昨年末、アマゾンがコンビニ進出!?とみんなを驚かせた、無人コンビニ ”Amazon Go(アマゾン・ゴー)”。お客さんが商品を棚から手に取ると、電子マネーにチャージされたスマートフォン内の“お財布”から代金が引かれ、また棚に戻すとチャージが解かれる仕組みで、レジがない(=従業員がいない)コンビニのようです。こちらはまだテスト段階のようですが、ニューヨークでも「無人の未来型レストラン」と最近話題になっているファストフード店があります。それはEatsa(イーツァ)という、2015年にサンフランシスコで1号目をオープン、昨年末にマンハッタンに続けて2店舗をオープンした、ベジタリアン向けのキヌアボウルのお店です。
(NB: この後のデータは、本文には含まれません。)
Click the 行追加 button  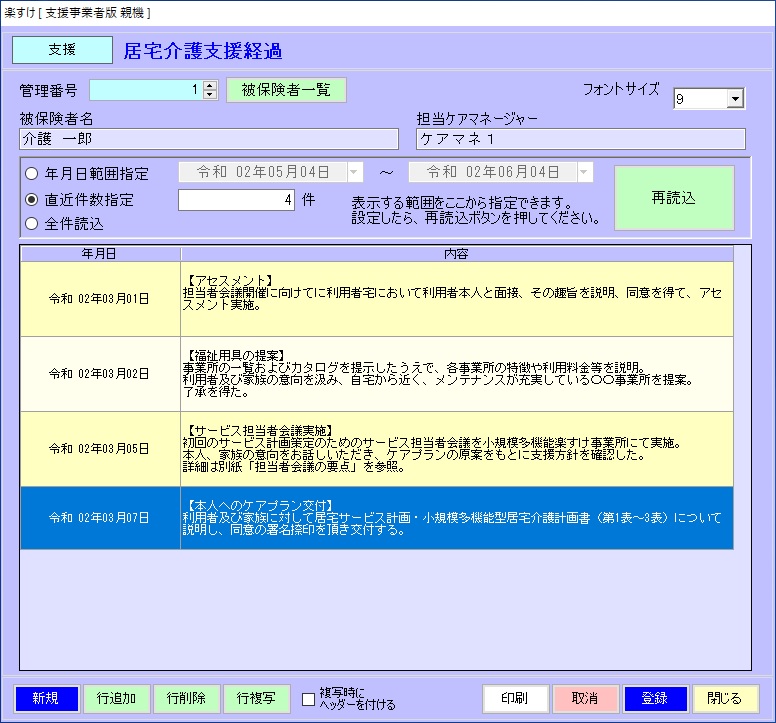click(116, 698)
Eatsa(イーツァ)。レッドとホワイトのポップなインテリア

まずオーダーは、店内に整然と並ぶタブレットにクレジットカードを通すと、キヌアや葉もの、トッピングやソースなど、78種類からカスタマイズできるメニューが出てきます。チョイスする時間がない人向けにはレギュラーの固定メニューも8種類ほどあり、それらすべてに気になるカロリーや栄養成分が表示されています。オーダーを終えると、店内奥の大型スクリーンに自分の名前が表示され、そして3分もかからずにオーダーしたキヌアボウルが出来あがります。時間に追われるニューヨーカーたちにとっては、「長蛇の列に並ぶ必要がない!」という点がかなりハイポイントのようです。またアプリとも連携しているので、お店に行かずとも事前オーダーをすればさらに時間の節約ができます。
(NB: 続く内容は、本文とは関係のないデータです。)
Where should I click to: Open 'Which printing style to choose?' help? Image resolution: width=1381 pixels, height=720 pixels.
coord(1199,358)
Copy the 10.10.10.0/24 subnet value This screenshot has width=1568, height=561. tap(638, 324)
店内に並ぶ美しいフォルムのタブレット。ここでオーダーをします
オーダーを済ませると、店内スクリーンに自分の名前が表示され
ボウルができあがると、自分の名前がグリーンでカラーアップされます
そしてスクリーン下のガラス張りのボックスからボウルを取り出します

プライスは、固定メニューはすべて6.95ドル(+税)。マンハッタン内にある他のサラダバーに行くと大抵10〜12ドルはかかるので、かなりのお得感です。店内にはオーダー方法のアドバイスをするスタッフが1人いるだけです。また現地の新聞によると、キッチンで野菜を切ったり、盛りつけたりするのもすべてオートメーションで、キッチンスタッフはボタンを押すだけとか。人件費を抑えているからこその、お値ごろ感なのですね。もちろん見た目も味も美味しく、そしてボリューム感も。ちょっと残してしまうくらいです。

オーダーしたHummus & Falafel Bowl
ボリューム感満載。しっかりした味付けでちょっとハマってます

この未来型レストランは、スピード、プライス、テイスト、どの点をとっても他の同業店に負けていませんでした。ITがどんどん進化していく私たちの未来。これまで人間が行ってきた仕事の数十パーセントはIT化され、なくなっていくと言われていますが、まさにその片鱗を感じさせるお店でした。